━━━━━ Passage to read
With regard to the file format, I've just been looking at that, I hacked
a test copy of PGP 2.3a to dump out the plaintext that it would normally
idea-encrypt to a file, and encrypted a selection of files with a
selection of keys to look for known plaintext, then went back into
the source code to track down where it came from.
The first twelve bytes of the data that gets idea-encrypted contain
two bytes of known plaintext, and two repeated bytes. The actual
bytes 1-8: Randomly generated prefix
bytes 9-10: Repeat of bytes 7 and 8 (key check bytes)
bytes 11-12: ALWAYS 0xA3 and 0x01 !!!!
The repeated bytes come from idea_file() in crypto.c, and are used to
verify that you got the correct key to decrypt the file. The known
bytes come from squish_and_idea_file() in the same file, and verify that
the input contains compressed data and that it's zipped.
Now, I don't know enough about idea encryption to know how much this would
help to break the code, but it still seems to me that much of this does
not need to be here. Anyone got any suggestions ? (I'd guess you could
at least move the repeated bytes to the end of the file ?). It's definitely a
weak point, as a brute-force attack would only need to decrypt 12 bytes
to verify (or almost verify ?) a correct idea key, though whether that
*greatly* reduces the security, I don't know.
I realise that the random bytes are supposed in part to protect you from
this, however, I don't see any point in reducing the security of the
data if you don't have to.
━━━━━━━━━━
▶ [Short task] Carry the post above about known bytes in PGP 2.3a's encrypted data further, starting right after its last sentence.
━━━━━ Extracted entries
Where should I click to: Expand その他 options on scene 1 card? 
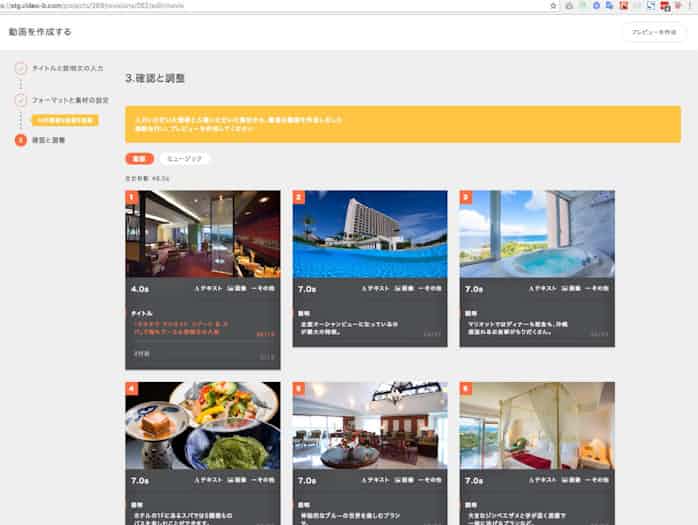pos(262,288)
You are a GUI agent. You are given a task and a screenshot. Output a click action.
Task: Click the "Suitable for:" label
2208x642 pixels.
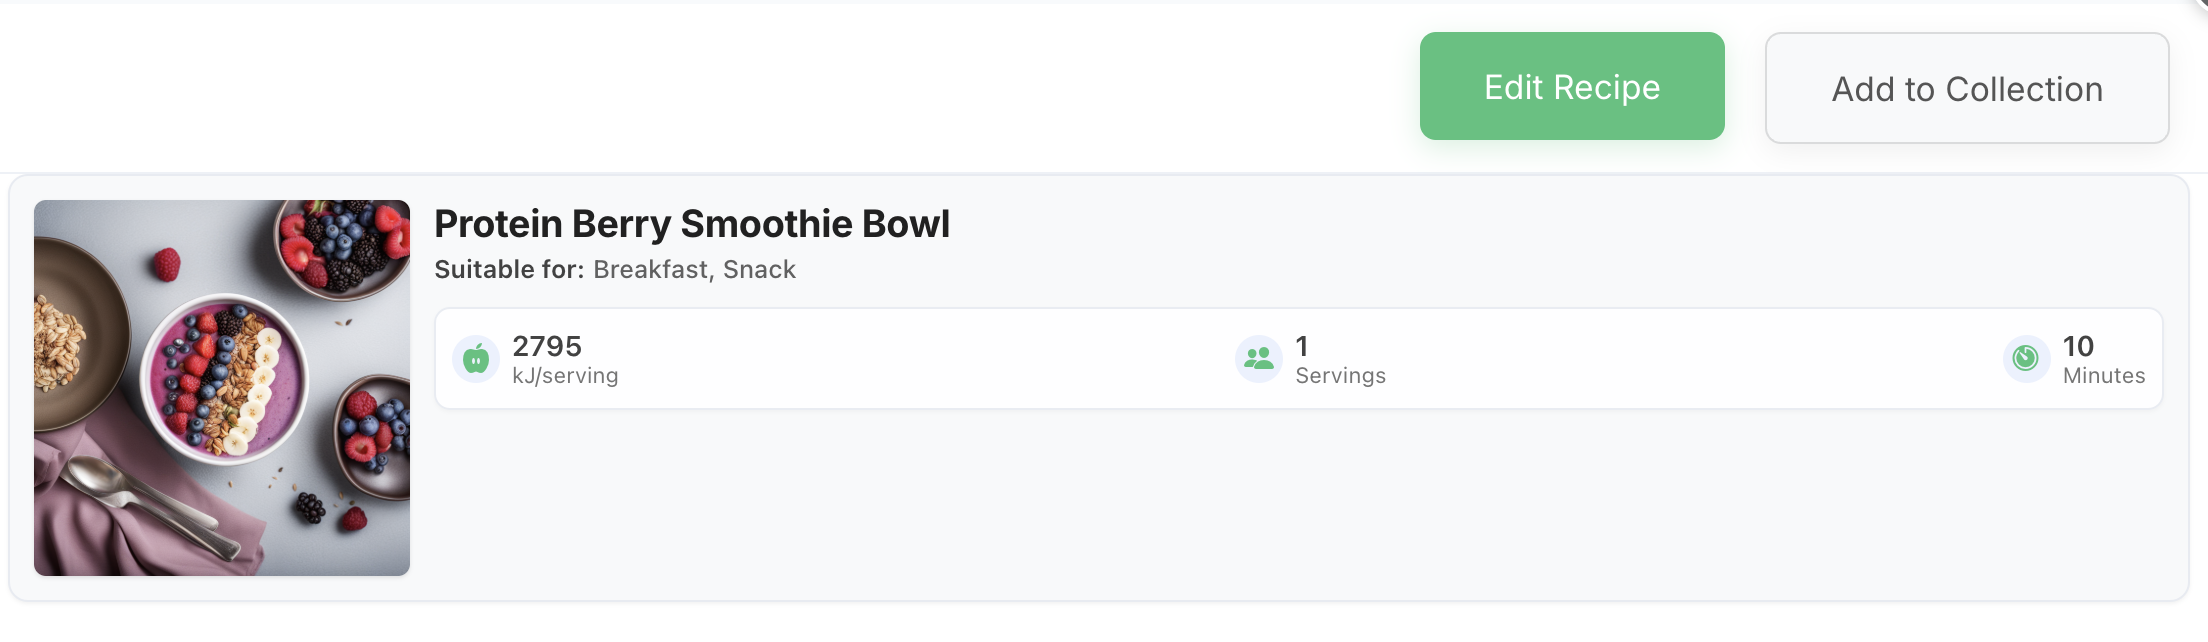pyautogui.click(x=509, y=270)
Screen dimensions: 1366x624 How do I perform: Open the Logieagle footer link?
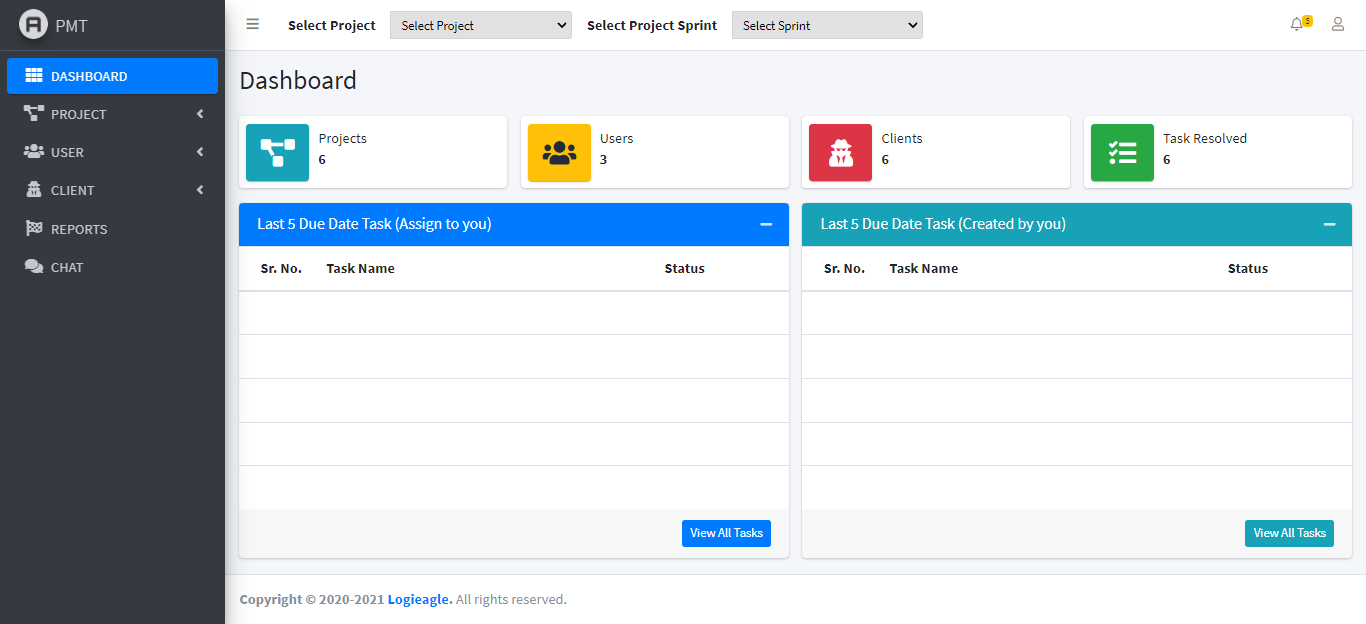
━━━━━━━━━━
▶ [Expected answer]
>The most likely place for a bug would be in the randomness. I suppose
>it is possible that a one-line bug somewhere could leave out most of
>the randomness, making the keys still look random but actually be
>predictable. Random number generation is hard to verify. How has
>that in PGP been checked? The PGP source is so big and spread out,
>it's hard to check. I don't think there is a bug, but it would
>be nice if PGP were carefully examined and attacked. Where are these
>rumors coming from? They are bad for the cause.
Randomness is the next thing I'm going to look at. From the output I've
produced, I can't say I'm greatly impressed by the randomness of the random
prefix bytes, though that's probably a result of looking at such a small
Tomorrow, hopefully, I'll set a program running to generate a few hundred
thousand PGP random numbers and look at what comes out. Obviously, I
can look at the frequency of different byte values, both overall and in
each of the bytes it produces, but does anyone know of any other simple
'randomness' tests for 16-byte random numbers ?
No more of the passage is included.